And on the third day there was light, power, and other utilities. My forced blogging absence was brought courtesy of Hurricane Francis. Somehow the lack of power had an influence on blogging. That would explain the lack of Amish bloggers. I do wonder if Amish blogs would have a uniform black and white template and instead of I.P. banning would incorporate I.P. Shunning? Zip files would also be a problem for them with that zipper icon, though they don’t seem to have a problem with buttons. Hurricane Francis descended on Florida like the flood of lawyers after the 2000 election; they were everywhere annoying people and we could hardly wait till they left. The chance of a barbeque this Labor Day weekend was the same chance of making ice sculptures in Hell. If the rain had continued another day I would have been looking for ark plans and heading to a home improvement store to load up on gopher wood. In Jacksonville we seemed to be on the outer parts of the storm for most of its inhabitation of Florida. My house faired well except for the T. V. antenna that fell to earth like the Skylab on Perth, Australia. My yard and most of the city got natures equivalent of wall-to-wall carpeting. Trees left their shrapnel everywhere and I spent most of yesterday just cleaning up the effects of the storm.

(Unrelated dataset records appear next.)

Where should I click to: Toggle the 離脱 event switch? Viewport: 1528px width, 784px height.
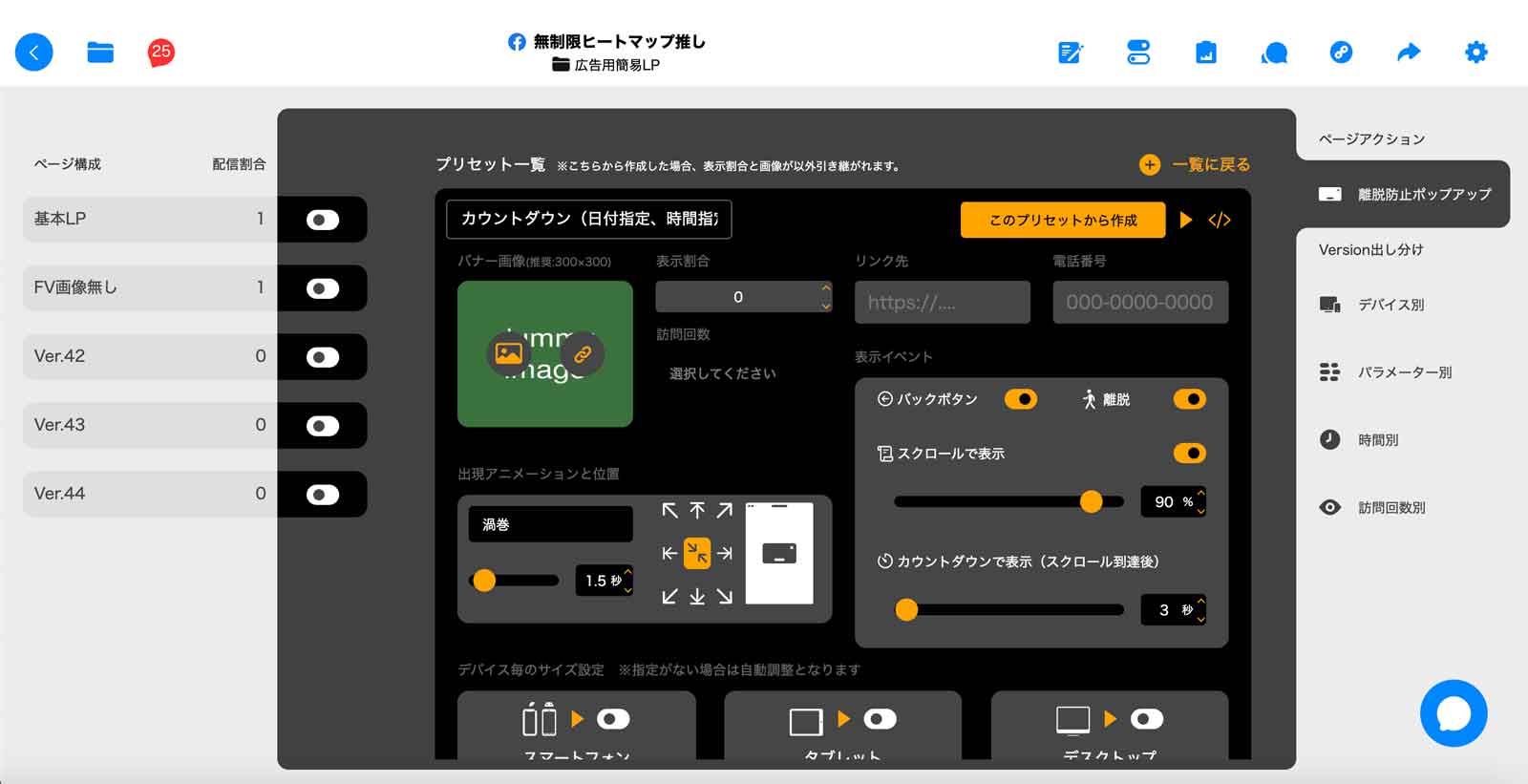point(1190,399)
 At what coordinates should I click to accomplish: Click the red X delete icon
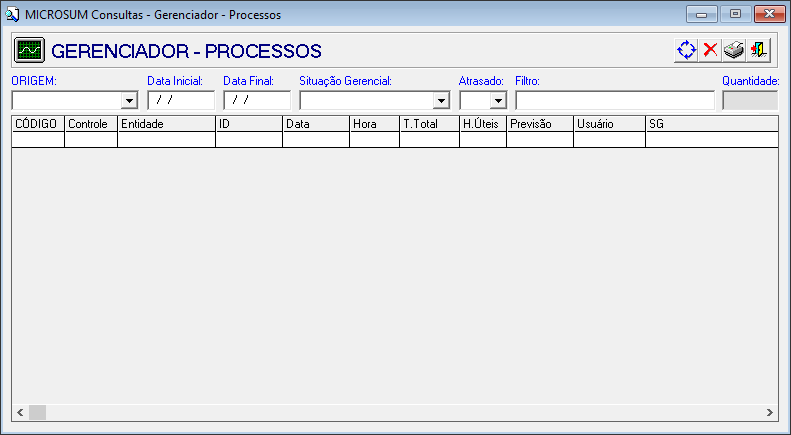(710, 50)
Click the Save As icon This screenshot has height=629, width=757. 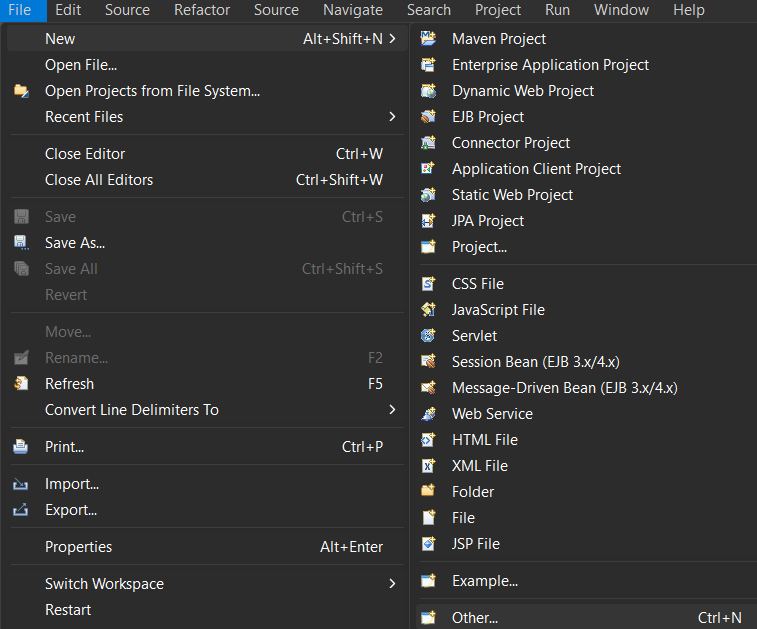[21, 243]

I am pretty thankful that there was so little loss of life caused by Francis and knew it could have been much worse if it had arrived as a Category III or IV storm To only count inconveniences is much better than what might have happened. Luckily we had planned on such an occurrence (but not the duration) and had not stocked up the refrigerator so as not to loose much food. I have had a lent’s worth of tuna fish, though I shouldn’t complain.
During the last couple days listening to the radio you would hear about crews working to restore power. First it started with them saying 100,000 houses here were without power. Then 65,000, 50,000, 25,000, 28,000 etc. The number kept lowering and we were still out of power. I figured that towards the end the radio would say power has been restored except for Jeff Miller’s house.
Sometimes when reading about monastic life you can romanticize it and think how it would be nice to have that amount of time to pray and meditate. Then when the chance occurs like a power outage you think of doing anything but praying or meditating. God has a funny habit of shining spot lights on our weaknesses. I ended up doing a lot of reading and some praying. The Rosary still works fine without electricity, though it does require will power.
Then there is also the inevitable setting of clocks and devices once power came back on. Everything now-a-days has a clock on it. I was tempted to set each clock to a different time zone. What time is it in China? – check the microwave. What time is it in Italy? – check the stereo. We have multiplied our clocks and we still don’t find the time to do what we should.
2 comments
Glad you’re back and I’m glad you suffered so little damage.!
Lookatchoo, boy! Tha Jesta be philosophizin’ an’ all. Glad y’all made it out alive.
I like tha idea of settin tha clox ta diff’rent times. Ya gots ta mess wit da kids once inna while.